Senior Technical Program Manager - Infrastructure Capacity Management

1 Month ago • 10 Years + • Operations • Product Management • $192,000 PA - $304,750 PA

Job Summary

Job Description

NVIDIA's Hardware Infrastructure team seeks a Senior Technical Program Manager to lead the strategy and execution of capacity forecasting, planning, allocation, and management across internal clusters. This role involves working with multiple internal customer teams to build demand models for compute, storage, and network resources. The successful candidate will shape technical strategy, foster continuous improvement, and lead engineering efforts using agile methodologies. They will define strategies to increase resource efficiency, utilize data-driven approaches (metrics, OKRs, KPIs), and create effective communication channels. The role also requires strong cross-functional collaboration with developers, customers, and partners.
Must have:
  • 10+ years exp in software engineering/TPM
  • Experience forecasting and managing infrastructure resources
  • Lead programs across multiple teams (100+)
  • Manage large-scale HPC/AI infrastructure deployments
  • Exceptional communication and presentation skills
  • Agile methodologies & project management tools expertise
Good to have:
  • Experience with cloud service providers
  • Experience working with AI researchers/EDA developers
  • Software development, release, and DevOps knowledge
Perks:
  • Highly competitive salaries
  • Comprehensive benefits package

Job Details

Hardware Infrastructure is seeking a Senior Technical Program Manager to lead the strategy and execution of programs to support capacity forecasting, planning, allocation and management across our internal clusters. The GPU infrastructure we build and operate enables NVIDIA's most advanced AI and hardware researchers and engineers to create the future of computing. The scope of the capacity management work spans across compute, storage and network to ensure we have infrastructure that is functional, performant and reliable. This is a fast paced and evolving landscape that requires a senior TPM leader to guide engineering roadmaps to be delivered with high quality outcomes and a strong foundation of operational excellence. They will partner both internally within Hardware Infrastructure and externally with senior management and partner teams to scale the capacity management lifecycle. They will develop and standardize planning, reporting and execution methodologies and metrics to enable meeting the challenging objectives.

What You'll Be Doing:

  • Work across multiple internal customer teams to build robust demand models that accurately provide a comprehensive picture of capacity requirements across compute, storage and network

  • Assist and play a key role in shaping the technical strategy and execution for how our internal serving platform meets internal customer needs

  • Nurture a culture of continuous improvement, finding new opportunities across tooling, automation and processes to scale overall capacity management

  • Take lead in defining strategies that will help increase the efficiency and utilization of resources across internal clusters to minimize capacity waste

  • Guide a diverse set of engineering efforts in an agile program methodology across planning, prioritization, design, dependency management, implementation and execution.
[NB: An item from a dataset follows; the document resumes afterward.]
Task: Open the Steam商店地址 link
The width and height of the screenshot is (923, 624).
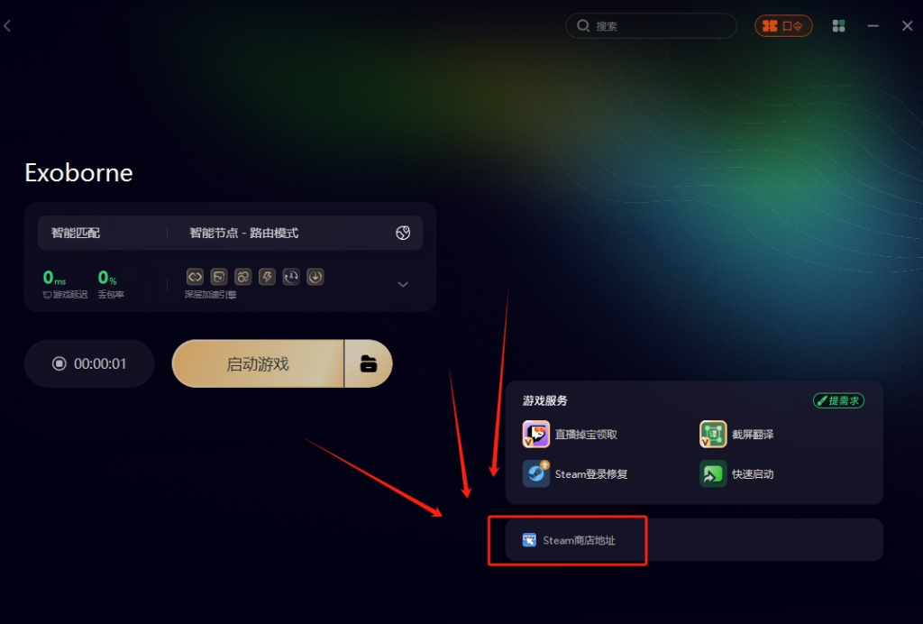Action: (569, 540)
  • Bring a data-first approach to programs (metrics, OKRs, KPIs) to measure program success and for identifying areas of improvement

  • Create effective communication channels to provide varying audience levels insights into program status, risks and opportunities.

  • Act as an effective technical and non-technical liaison between developers, customers and partners to drive organization alignment across a multi-functional matrixed set of leads

What We Need To See:

  • B.S. (or equivalent experience) in Computer Science or a related technical field

  • 10+ years of experience across software engineering and/or technical program management roles with demonstrated expertise and mastery of technical and management practices

  • Prior experience developing process and tools to forecast, allocate and manage infrastructure resources across a diverse and large portfolio ($billions)

  • Prior experience leading programs that span across multiple teams and engineers (100+)

  • Experience managing large scale HPC and/or AI Infrastructure deployments that stretch across hardware and software

  • Exceptional communication and presentation skills for diverse technical and non-technical audiences

  • Strong multitasking abilities with a focus on thoroughness and rapid context switching

  • Knowledge of agile methodologies and the best in class project management tools

  • Proactive and enthusiastic in identifying and implementing positive changes in software engineering and release management within a fast-paced environment

Ways To Stand Out From The Crowd:

  • Prior experience bringing up new datacenter capacity across cloud service providers and on-premise locations

  • Prior background in working with AI researchers and/or EDA developers

  • Software development, release and support methodology and devops

NVIDIA offers highly competitive salaries and a comprehensive benefits package. We have some of the most forward-thinking and hardworking people in the world on our team and our collaborative talent continues to drive NVIDIA's growth. We are seeking creative and independent engineers with real passion for technology!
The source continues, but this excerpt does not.